== SUPPLIED TEXT ==

Purification, crystallization and preliminary X-ray analysis of the N-terminal domain of NO38, a nucleolar protein from Xenopus laevis.

NO38 is a multidomain protein that belongs to the nucleoplasmin (Np) family. Previous studies have suggested that acidic chaperones such as Np may function as histone-storage platforms. Here, the purification and crystallization of the N-terminal domain of NO38 in two crystal forms is reported. The C2 crystal form diffracts to 1.9 A and contains two pentamers in the asymmetric unit, while the P1 crystals diffract to 1.7 A and contain a non-crystallographic decamer with 522 symmetry. By analogy with Np, the NO38 decamer may represent the active form of this chaperone.

The structure and function of Xenopus NO38-core, a histone chaperone in the nucleolus.

===
== DATASET EXCERPTS ==

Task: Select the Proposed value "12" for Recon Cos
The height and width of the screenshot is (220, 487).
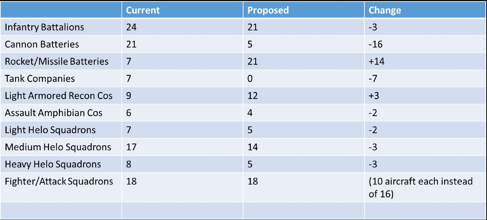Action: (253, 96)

===
== DATASET EXCERPTS ==

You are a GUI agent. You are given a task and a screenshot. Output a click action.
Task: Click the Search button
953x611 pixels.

===

§ **REQUIREMENT A**: In the NO38 abstract, how many pentamers does the asymmetric unit of the C2 crystal form contain?
§ **REQUIREMENT B**: Please reproduce the part of the NO38 abstract starting at "NO38 is a multidomain" and ending at "of this chaperone.".

§ **EXPECTED ANSWER A**: Two

§ **EXPECTED ANSWER B**:
NO38 is a multidomain protein that belongs to the nucleoplasmin (Np) family. Previous studies have suggested that acidic chaperones such as Np may function as histone-storage platforms. Here, the purification and crystallization of the N-terminal domain of NO38 in two crystal forms is reported. The C2 crystal form diffracts to 1.9 A and contains two pentamers in the asymmetric unit, while the P1 crystals diffract to 1.7 A and contain a non-crystallographic decamer with 522 symmetry. By analogy with Np, the NO38 decamer may represent the active form of this chaperone.